IPCC chair Rajendra Pachauri believes the process is open enough — it does allow people like Rawls to become involved — but says that draft reports should remain out of public circulation because they could be misleading and fail to give a true picture of the final report’s contents.

Some IPCC authors say that there’s nothing to hide and the process should be opened up for media debate, but after the phoney scandal that was “Climategate” scientists are leery of having their every word subjected to scrutiny by people seeking only to undermine their efforts.

While in Tasmania, Pachauri told the online publication Crikey.com that he was optimistic of progress in cutting emissions “in the near future”. “Business-as-usual has a very strong force behind it, and therefore to move away from business-as-usual takes time, takes effort.”

He may be right, except I doubt it will be in the near future, or that it will happen the way he anticipates.

The IPCC’s climate analysis is more important than ever today, yet the organisation itself is a relic of a bygone age.

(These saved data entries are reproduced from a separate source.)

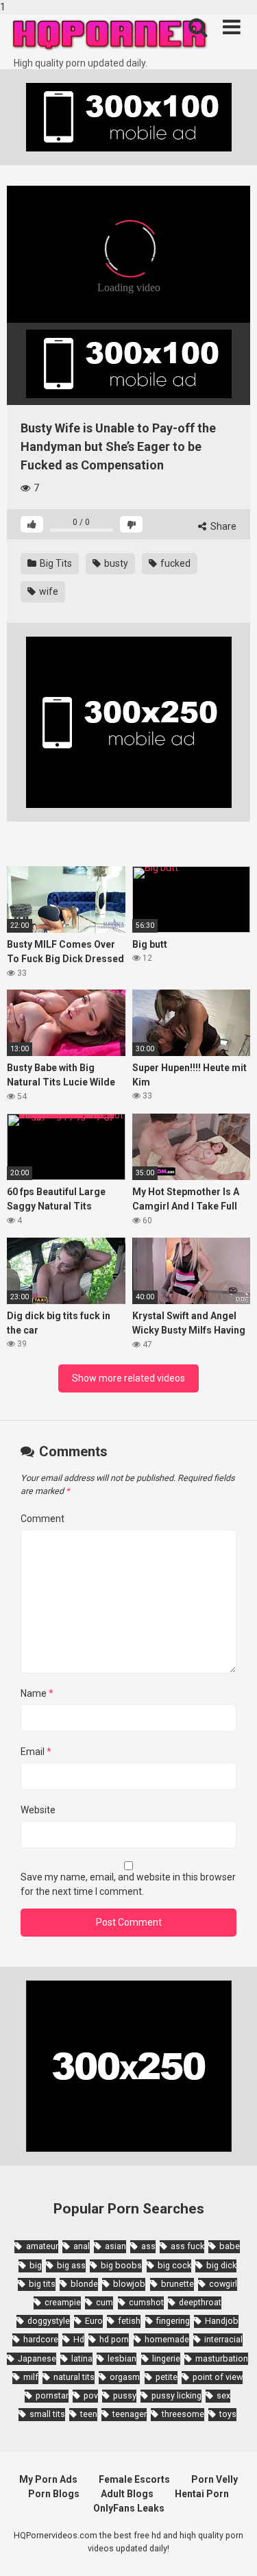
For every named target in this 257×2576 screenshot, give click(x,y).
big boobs (121, 2265)
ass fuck (187, 2246)
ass (148, 2246)
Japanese (37, 2358)
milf (30, 2377)
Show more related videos (128, 1378)
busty (115, 563)
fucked (174, 563)
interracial (223, 2339)
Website (38, 1809)
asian (115, 2246)
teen (88, 2414)
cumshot (146, 2302)
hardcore (40, 2339)
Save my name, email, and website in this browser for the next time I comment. (128, 1884)
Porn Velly (214, 2479)
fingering (173, 2321)
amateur (42, 2246)
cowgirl (223, 2284)
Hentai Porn (202, 2493)
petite (167, 2377)
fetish (129, 2321)
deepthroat (200, 2302)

In agreeing to set it up in 1988, national governments felt they still ruled the roost and could manage a bunch of scientists pontificating from the sidelines. How wrong they were.

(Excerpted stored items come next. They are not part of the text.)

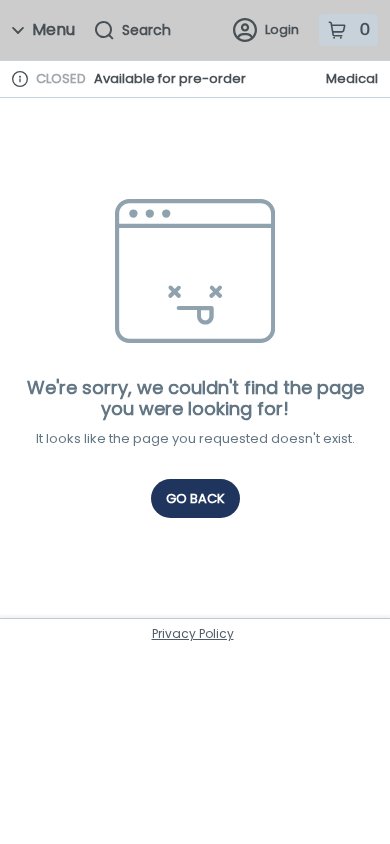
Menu (53, 29)
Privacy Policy (193, 633)
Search (146, 30)
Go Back (195, 498)
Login (282, 29)
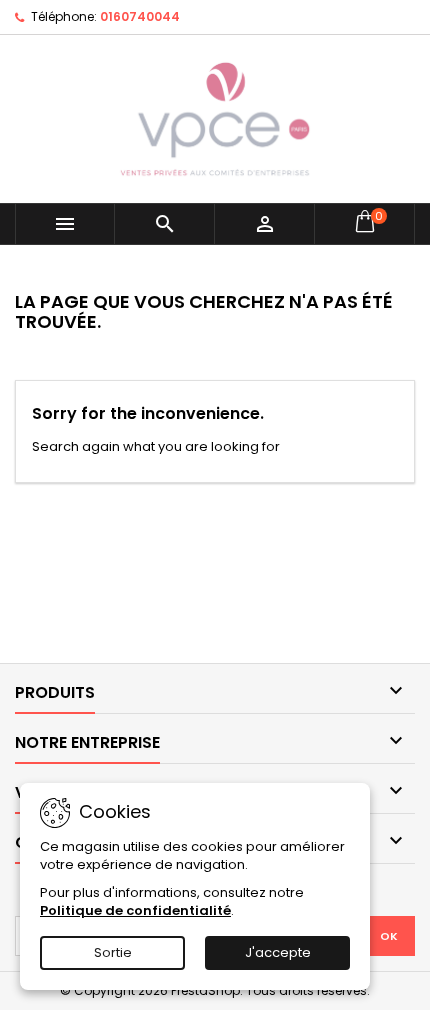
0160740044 (140, 16)
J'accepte (278, 952)
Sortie (113, 952)
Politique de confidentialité (135, 910)
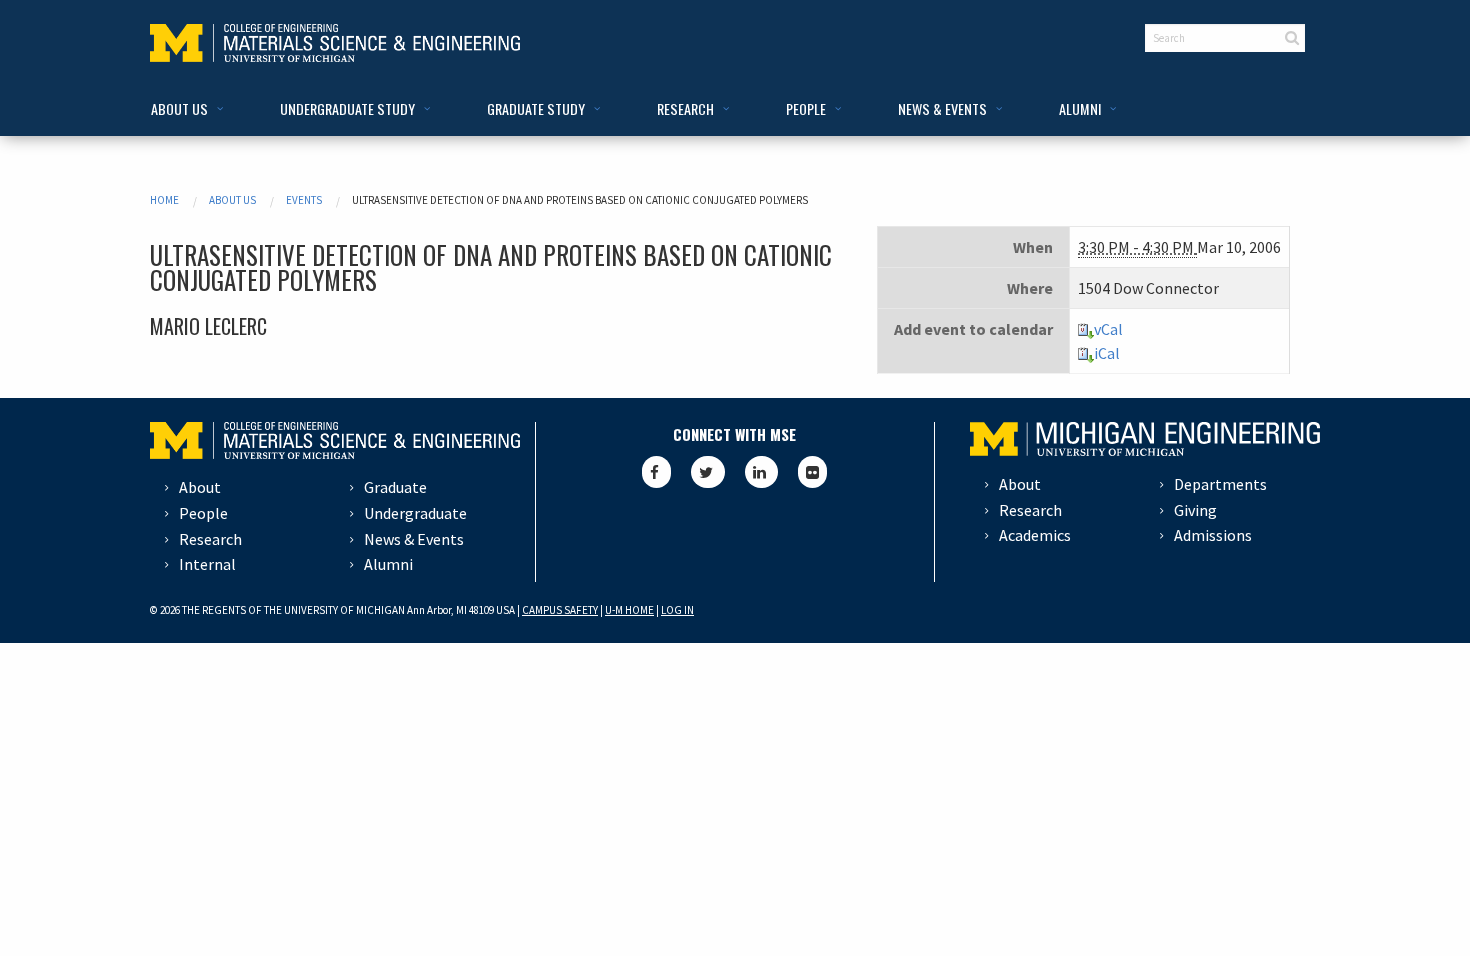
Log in (677, 610)
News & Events (414, 539)
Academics (1035, 535)
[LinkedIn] (761, 472)
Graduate (395, 487)
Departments (1220, 484)
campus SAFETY (560, 610)
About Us (232, 200)
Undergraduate (415, 513)
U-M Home (629, 610)
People (203, 513)
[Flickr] (812, 472)
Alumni (388, 564)
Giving (1195, 510)
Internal (207, 564)
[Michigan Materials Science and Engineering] (335, 41)
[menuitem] (183, 109)
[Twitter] (708, 472)
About (200, 487)
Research (210, 539)
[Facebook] (656, 472)
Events (304, 200)
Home (164, 200)
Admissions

The global community of climate scientists is now virtually a single voice, citing overwhelming evidence that our carbon emissions are radically changing the climate. Their relentless, logical argument has forced governments to cobble together some sort of political response.

Though strictly speaking no scientific issue is ever settled, the case for man-made climate change is effectively a done deal. For all that, strong scientific argument backed by compelling evidence has so far proven no match for entrenched political and financial interests around the world.

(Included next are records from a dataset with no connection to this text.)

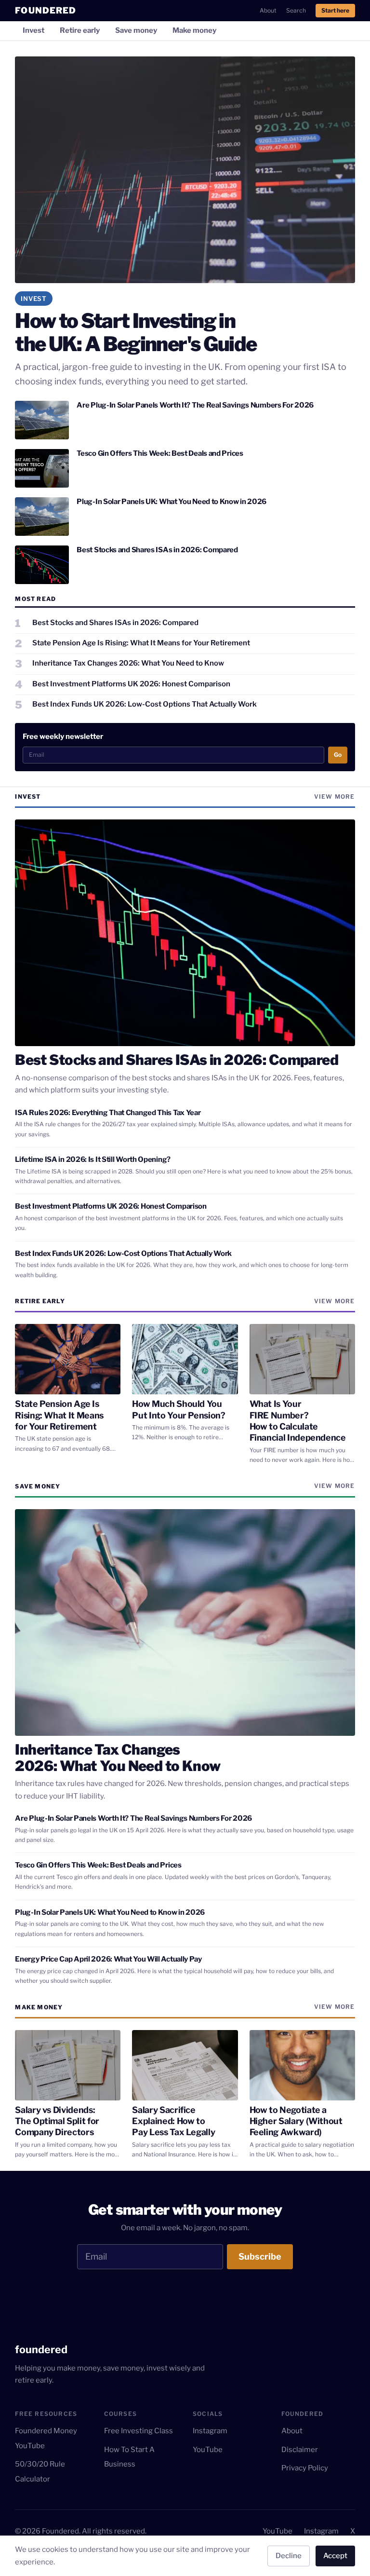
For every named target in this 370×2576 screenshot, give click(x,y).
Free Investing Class (138, 2430)
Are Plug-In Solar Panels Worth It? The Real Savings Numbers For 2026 (195, 405)
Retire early (80, 30)
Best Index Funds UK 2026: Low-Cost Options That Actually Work (123, 1253)
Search (296, 10)
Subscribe (259, 2256)
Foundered (45, 10)
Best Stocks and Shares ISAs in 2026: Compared (157, 549)
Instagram (210, 2430)
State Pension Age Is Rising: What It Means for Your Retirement (59, 1415)
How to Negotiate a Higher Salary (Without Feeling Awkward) (296, 2121)
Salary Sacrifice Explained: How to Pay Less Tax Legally (173, 2121)
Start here (335, 10)
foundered (41, 2349)
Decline (289, 2555)
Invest (33, 30)
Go (338, 754)
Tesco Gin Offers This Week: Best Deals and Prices (160, 453)
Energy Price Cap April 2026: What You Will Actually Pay (108, 1959)
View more (334, 796)
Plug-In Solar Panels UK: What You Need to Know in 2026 (171, 501)
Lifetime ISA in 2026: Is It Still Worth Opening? (93, 1159)
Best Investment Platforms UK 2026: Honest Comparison (110, 1206)
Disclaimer (299, 2449)
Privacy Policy (304, 2468)
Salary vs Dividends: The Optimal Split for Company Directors (57, 2121)
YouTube (208, 2449)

This is where the enclosed, rational world of the IPCC reaches a wall. Complex though it is, the science behind climate change and its mitigation is nowhere near as complex as putting this into practice — getting people, corporations and nations to reduce their carbon emissions.

Two people who understood this better than most were Del Weston and Gavin Mooney, who were killed last month in the living room of their Tasmanian home at Mountain River. Weston’s son, who had previously been diagnosed with a mental disorder, has been charged with their murder.

Academic economist Gavin Mooney was already a star in the health and social justice firmament when he and Weston arrived in Tasmania in September 2011. Social workers and health specialists quickly felt a huge positive impact from his knowledge, passion and active involvement in their concerns.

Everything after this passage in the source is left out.